The New York Times reports on Scott Walker’s efforts to eliminate tenure at Wisconsin’s state universities:
A committee of lawmakers last week approved along party lines a proposal that would remove the notion of tenure in the university system from state statute, leaving the sensitive matter to the state’s Board of Regents, which oversees the system’s 13 four-year universities and some 180,000 students.Following those paragraphs, a comment from State Senator Sheila Harsdorf (R): “The reality is that we are not eliminating tenure.”

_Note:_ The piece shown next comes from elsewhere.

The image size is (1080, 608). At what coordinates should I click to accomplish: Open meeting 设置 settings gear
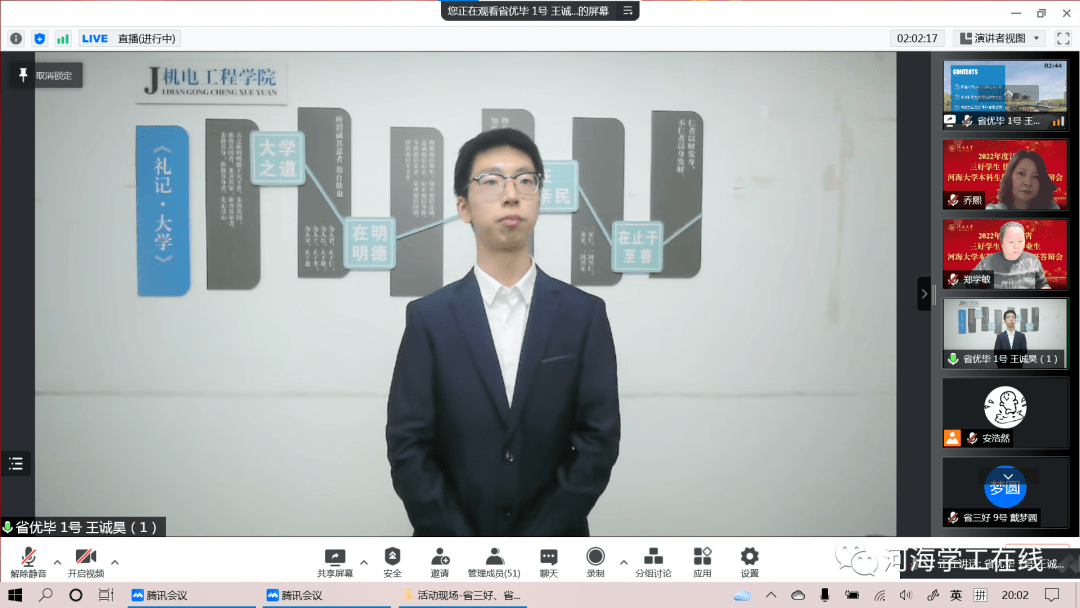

Under the proposal, the board’s 18 members — 16 of whom are appointed by the governor subject to the confirmation of the State Senate — would be permitted to set a standard by which they could fire a tenured faculty member “when such an action is deemed necessary due to a budget or program decision requiring program discontinuance, curtailment, modification or redirection,” not only in the case of just cause or a financial emergency, as permitted previously. Critics deemed it tenure with no actual promise of tenure.
No, the reality is that they are eliminating tenure, or attempting to. “Program discontinuance, curtailment, modification or redirection” could mean anything from cutting single courses to cutting whole disciplines and departments.
Here in Illinois, I anticipate a similar effort to eliminate tenure, packaged, of course, as “tenure reform.” Bruce Rauner, Illinois’s version of Scott Walker, has pronounced tenure “a flawed concept.”